(Collection entries)
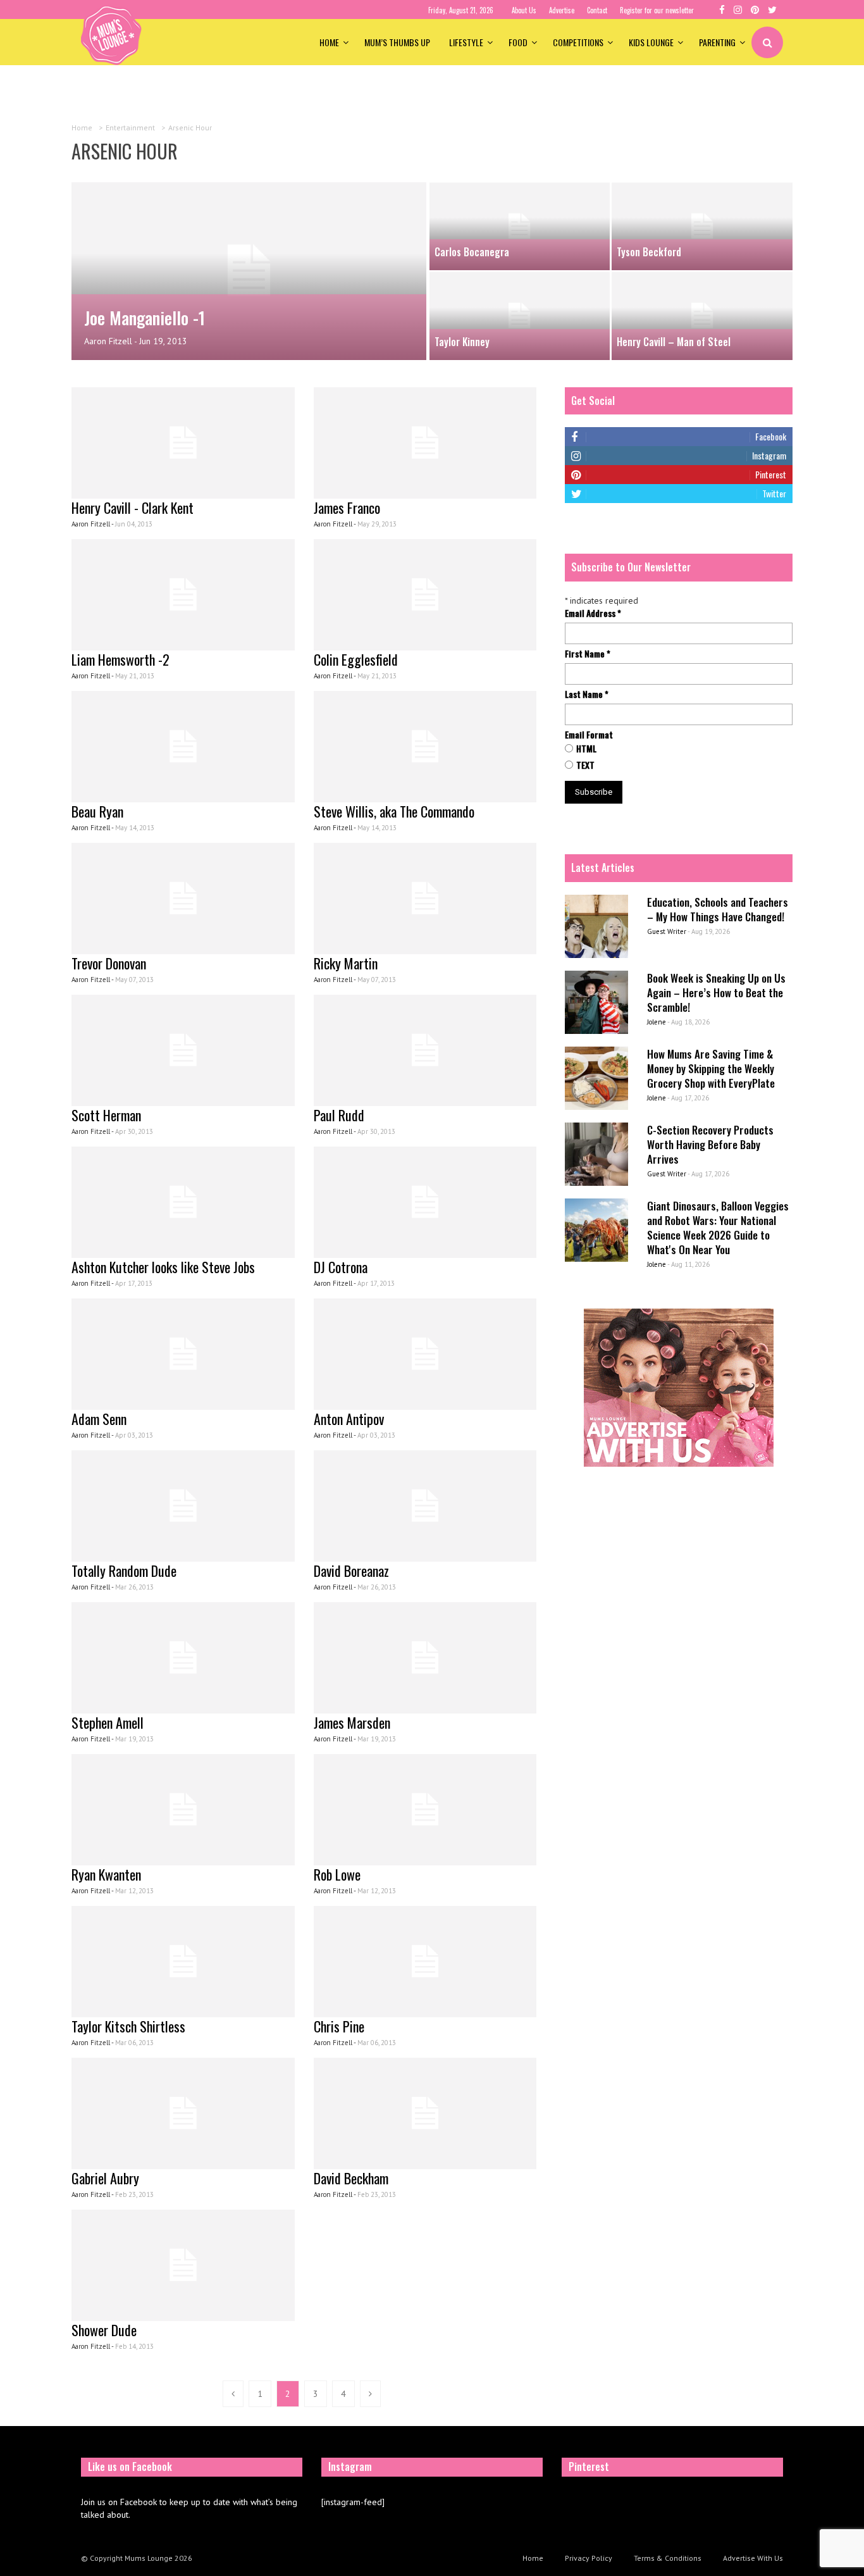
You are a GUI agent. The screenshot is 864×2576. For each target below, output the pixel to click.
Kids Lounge (651, 42)
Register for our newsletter (657, 10)
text (585, 765)
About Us (524, 10)
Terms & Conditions (667, 2558)
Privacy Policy (588, 2558)
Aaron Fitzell (108, 341)
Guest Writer (666, 931)
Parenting (717, 42)
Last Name (586, 694)
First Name (587, 653)
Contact (597, 10)
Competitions (578, 42)
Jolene (656, 1021)
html (586, 748)
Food (518, 42)
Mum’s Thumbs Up (397, 42)
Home (329, 42)
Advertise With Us (753, 2558)
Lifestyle (466, 42)
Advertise (561, 10)
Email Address (593, 613)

### WHAT IS BEING ASKED:
Omit the pictures and reproduce the records above exactly.

### YOUR RESPONSE:
You are a GUI agent. The screenshot is 864×2576. For each target below, output the pixel to click.
Kids Lounge (651, 42)
Register for our newsletter (657, 10)
text (585, 765)
About Us (524, 10)
Terms & Conditions (667, 2558)
Privacy Policy (588, 2558)
Aaron Fitzell (108, 341)
Guest Writer (666, 931)
Parenting (717, 42)
Last Name (586, 694)
First Name (587, 653)
Contact (597, 10)
Competitions (578, 42)
Jolene (656, 1021)
html (586, 748)
Food (518, 42)
Mum’s Thumbs Up (397, 42)
Home (329, 42)
Advertise With Us (753, 2558)
Lifestyle (466, 42)
Advertise (561, 10)
Email Address (593, 613)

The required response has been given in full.